A partir daí, eu e o tratador, tornamo-nos amigos, na verdade, mais que isso, nos tornamos cúmplices. Descobrimos, queiram crer os senhores ou não, uma forma de nos entender por telepatia. Foi assim que lhe contei toda a minha infeliz história até aquele momento e ele, igualmente, me confidenciou todos seus segredos e sonhos.

Meu amigo falou que a administração do zoológico estava tentando trazer uma companheira para mim ou me transferir para um parque onde houvesse indivíduos de minha espécie. Disse a ele que eu não aceitaria a segunda opção, pois ela implicava uma separação definitiva entre nós. Como verdadeiro amigo que é, ele tentou me explicar que para mim seria melhor ficar num lugar onde pudesse conviver com indivíduos da minha espécie, embora, ficasse realmente triste com a possibilidade da nossa separação.

Quando se verificou a impossibilidade de me trazerem uma companheira e foi decidida a minha transferência, pedi ao tratador que arranjasse uma forma de não nos separarmos.
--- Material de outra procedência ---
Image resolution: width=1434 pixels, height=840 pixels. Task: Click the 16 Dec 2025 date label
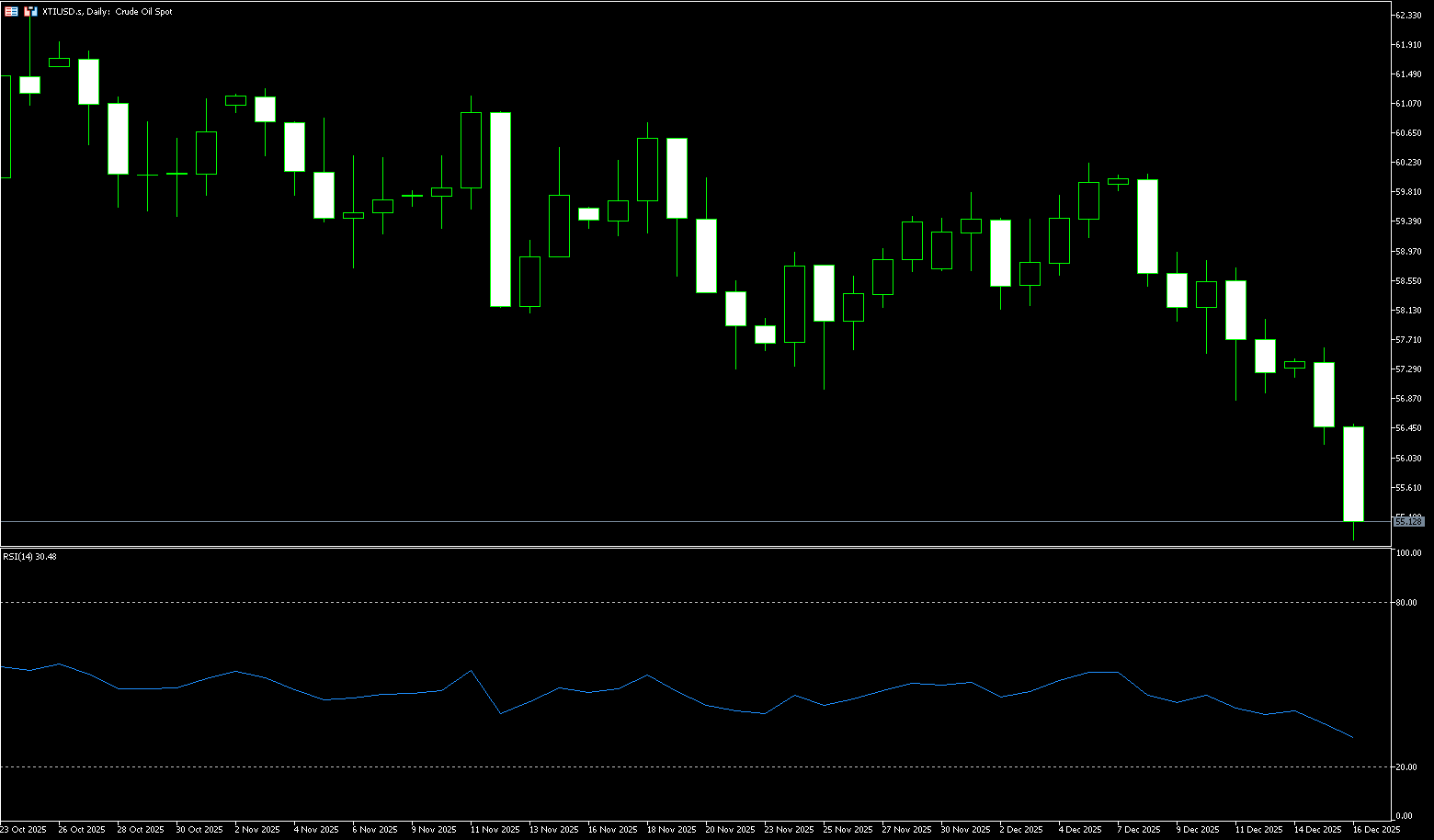(x=1377, y=829)
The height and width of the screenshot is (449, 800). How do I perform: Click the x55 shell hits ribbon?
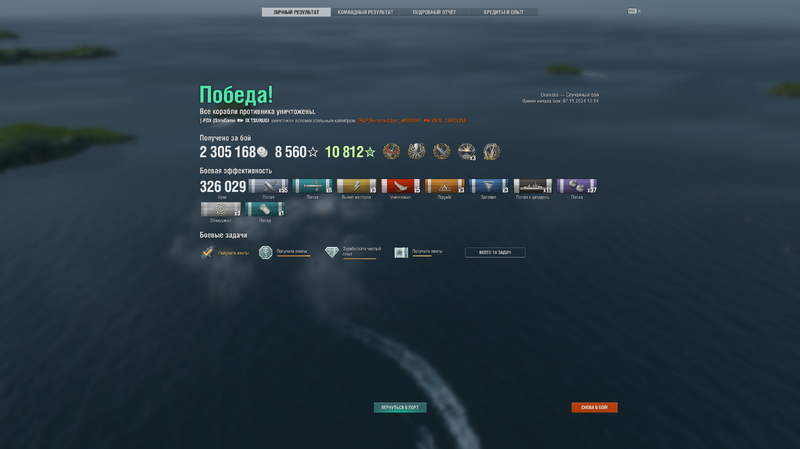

Ele tentou me fazer desistir da ideia, mas como não conseguiu, atendeu ao meu pedido e planejou minha fuga. Com muito engenho, deixou a jaula aberta, forjando uma distração, bem no final do horário de visitação. Fora da jaula, foi fácil chegar até o seu carro – pois ele me havia explicado à exaustão como fazê-lo -, abrir a porta, me esconder sob o cobertor, colocado no banco traseiro, e escapar do zoo.

O plano de fuga foi um sucesso, mas a sindicância aberta pela administração averiguou que “houve negligência do tratador em deixar a jaula aberta, facilitando assim a fuga…” e ele foi demitido. Sem emprego e com poucos recursos para nos manter, procurou uma forma de arrumarmos dinheiro. Como as portas estavam fechadas para um tratador relapso, me sugeriu que tentasse uma vaga num daqueles programas dominicais de auditório da televisão, onde o emprego para macacos amestrados, anões e palhaços sem pintura são fartos. Argumentou que, com a minha inteligência, além dos truques que sabia e uma certa dose de sorte, poderia até dividir a apresentação de um desses programas com algum apresentador menos talentoso e carismático.

Cuidei dessa possibilidade por alguns dias, porém, optei por não ingressar no show business. Argumentei que explorar a ignorância alheia era algo muito abjeto. Ele aceitou minha decisão sem objeções. Porém, sua segunda sugestão foi aceita sem questionamento: dedicar minha vida ao progresso da ciência, pois é dela que depende o futuro e o bem-estar não só da humanidade como de todas as espécies.

Acredito ser necessária muita abnegação para entregar a própria vida a uma causa que irá beneficiar todo o mundo num futuro próximo e estou disposto a aceitar esse desafio com uma única condição: que meu amigo, o tratador, possa vir me visitar pelo menos duas vezes por semana, em horários previamente definidos pelos senhores, é claro. Isto é, se não puderem contratá-lo como tratador ou qualquer outra função afim que, estou certo, ele desempenhará com competência.

Senhores (as), desculpem se me alonguei em demasia nesta carta. Entendam-na como um pedido de alguém apaixonado pela possibilidade de se tornar útil ao mundo, naquela que acredita ser a sua vocação. Por gentileza, peço que encaminhem a resposta a esta carta à caixa postal em anexo. Conto com a compreensão de todos.

Atenciosamente.

Chico.

 

P.S.: Os (As) senhores (as) podem até não acreditar, mas foi meu amigo, o tratador, quem escreveu esta carta.